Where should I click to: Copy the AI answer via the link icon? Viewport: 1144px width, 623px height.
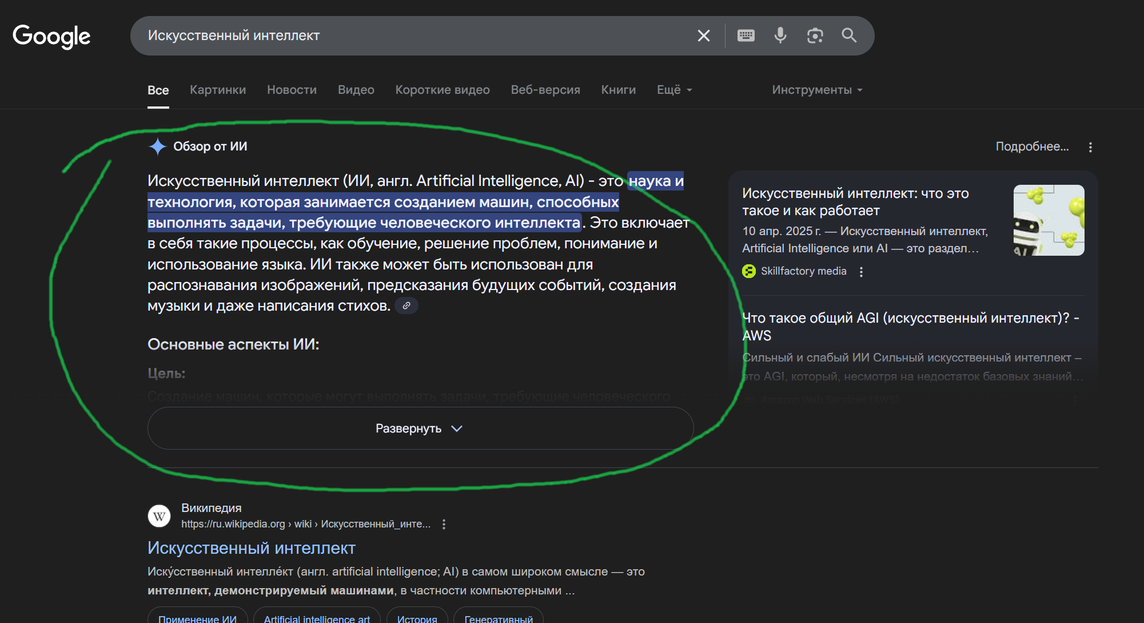(407, 305)
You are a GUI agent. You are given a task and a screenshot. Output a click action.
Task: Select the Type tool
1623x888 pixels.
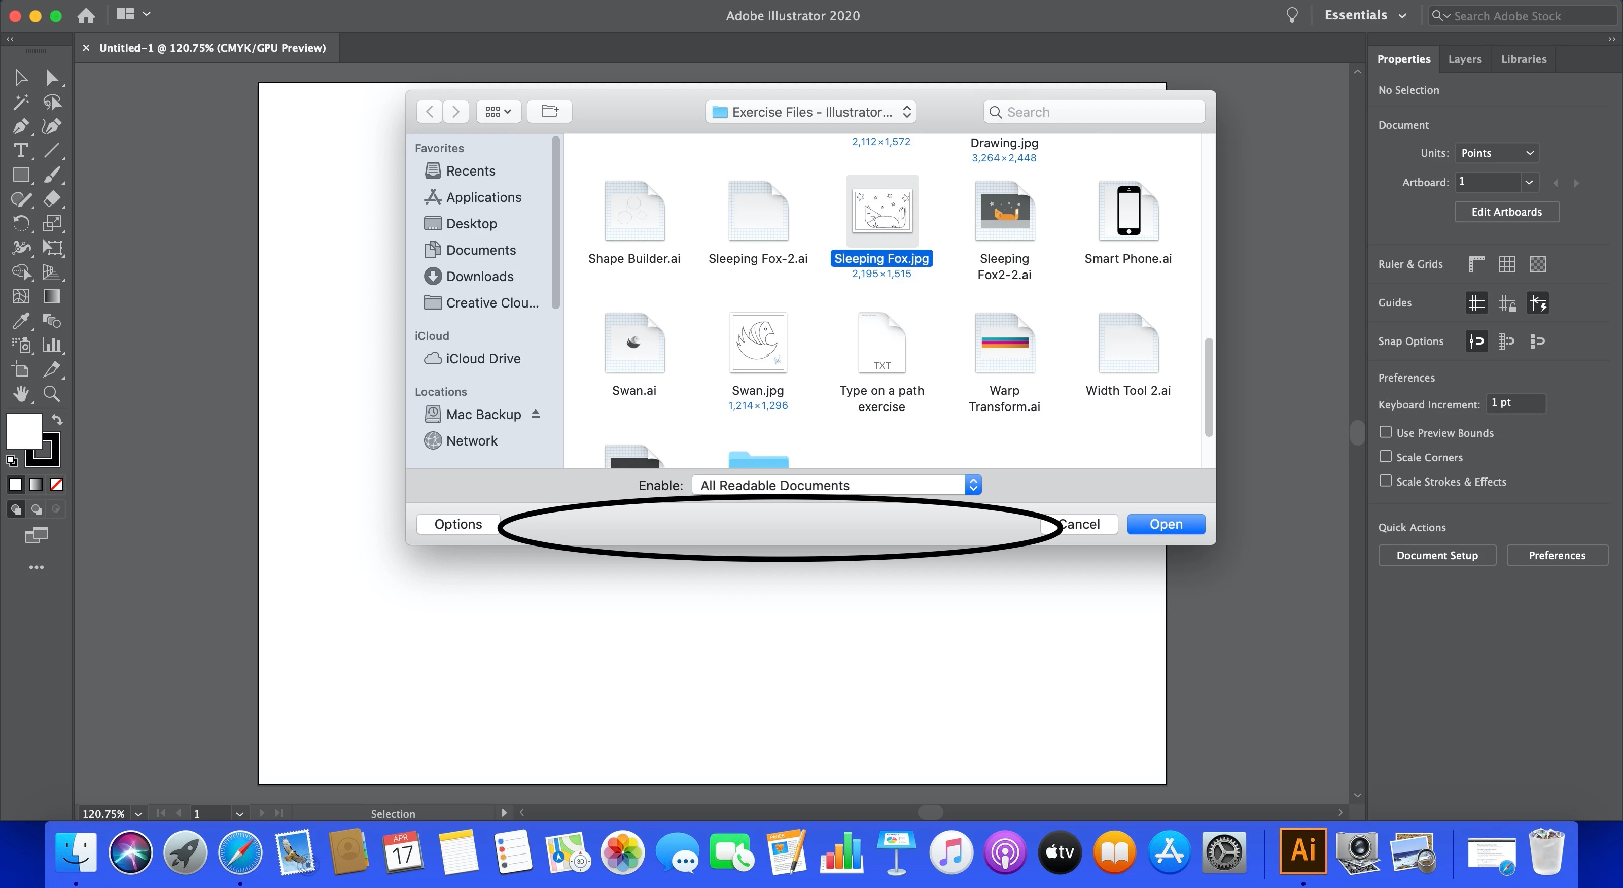pos(20,151)
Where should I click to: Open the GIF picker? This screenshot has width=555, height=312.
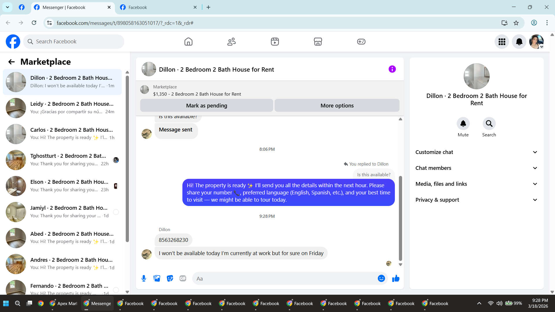(183, 278)
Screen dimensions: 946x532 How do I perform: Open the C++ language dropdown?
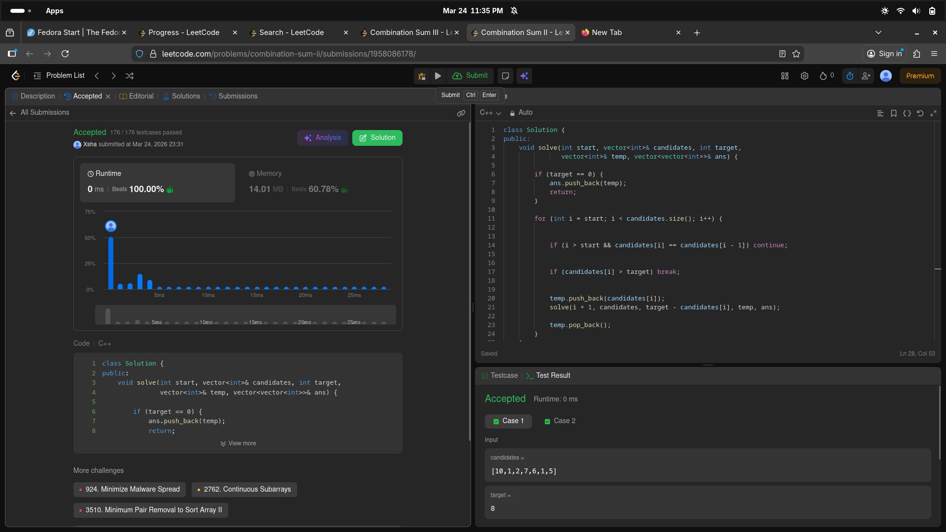pos(490,113)
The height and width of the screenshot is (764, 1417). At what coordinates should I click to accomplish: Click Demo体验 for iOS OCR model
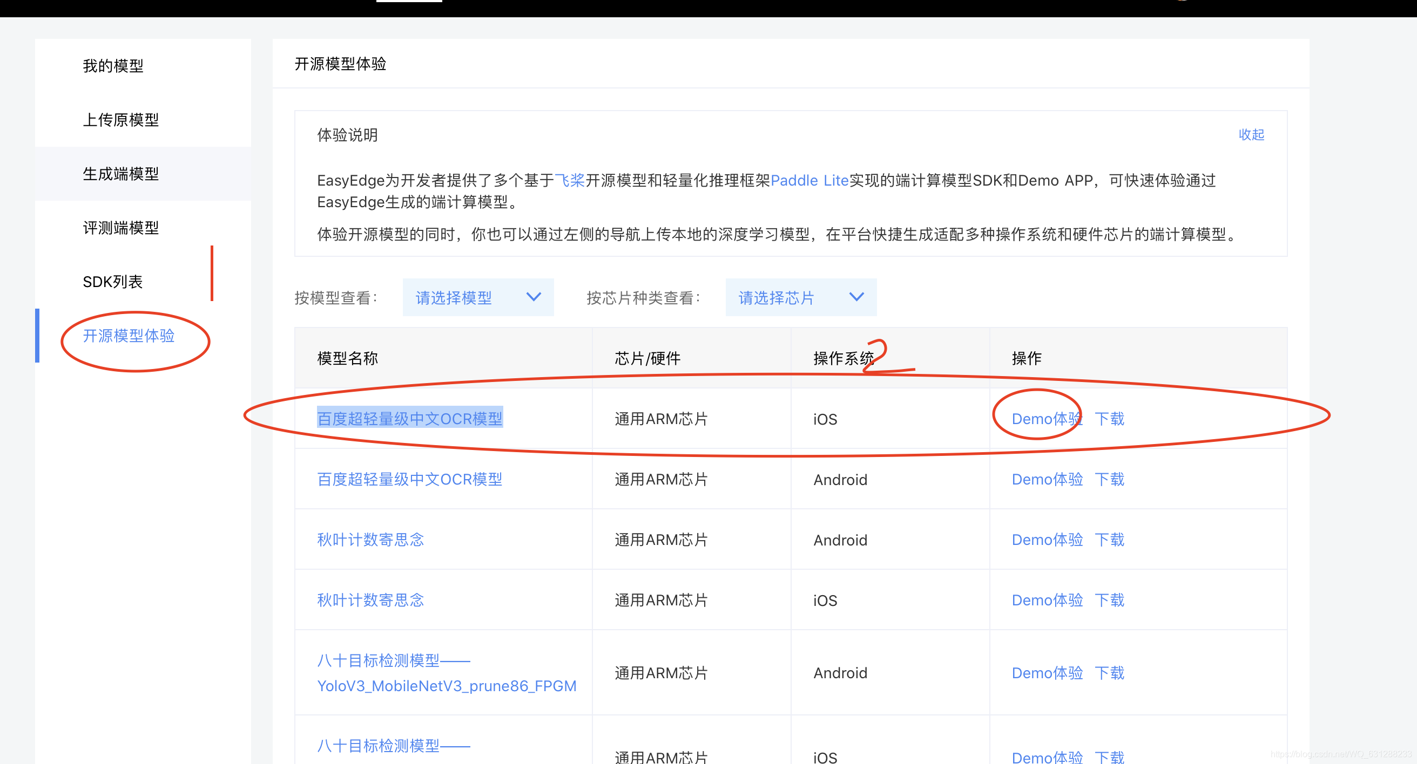tap(1046, 419)
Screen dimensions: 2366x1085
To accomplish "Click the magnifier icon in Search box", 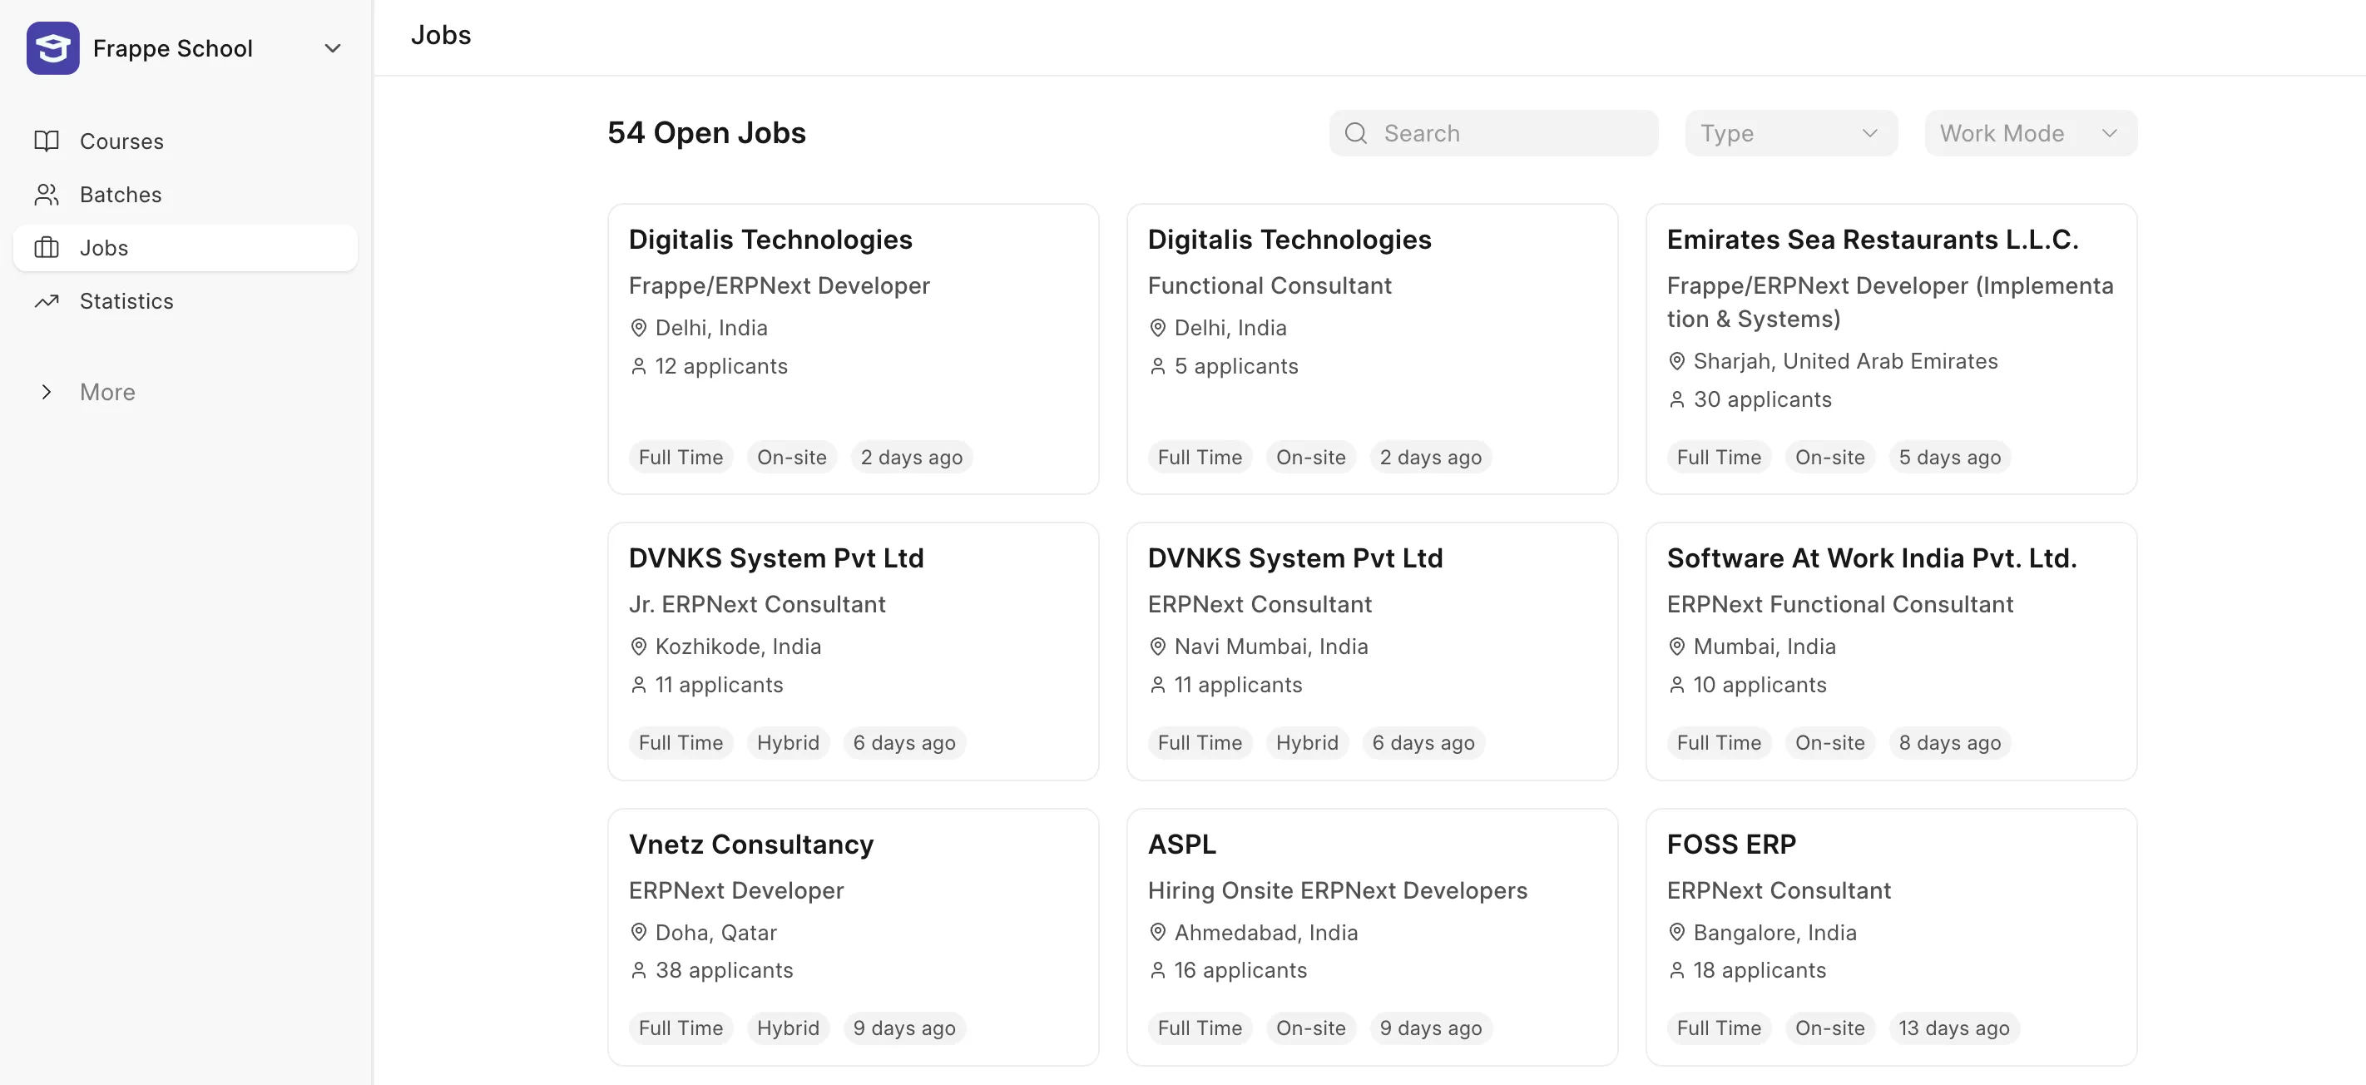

+--

ABOUT THIS TASK: Could you output every entry exactly as written, skipping the pictures?

EXERCISE OUTPUT:
Where should I click to: Copy the AI answer via the link icon? Viewport: 1144px width, 623px height.
(407, 305)
You are a GUI agent. You are given a task and a screenshot. Output a click action.
Task: Select the Type tool
1623x888 pixels.
pos(20,151)
Where should I click to: Open the GIF picker? This screenshot has width=555, height=312.
(183, 278)
Screen dimensions: 946x532 How do I perform: Open the C++ language dropdown?
pos(490,113)
The height and width of the screenshot is (764, 1417). At what coordinates should I click to accomplish: Click Demo体验 for iOS OCR model
tap(1046, 419)
Screen dimensions: 2366x1085
To accomplish "Click the magnifier icon in Search box", 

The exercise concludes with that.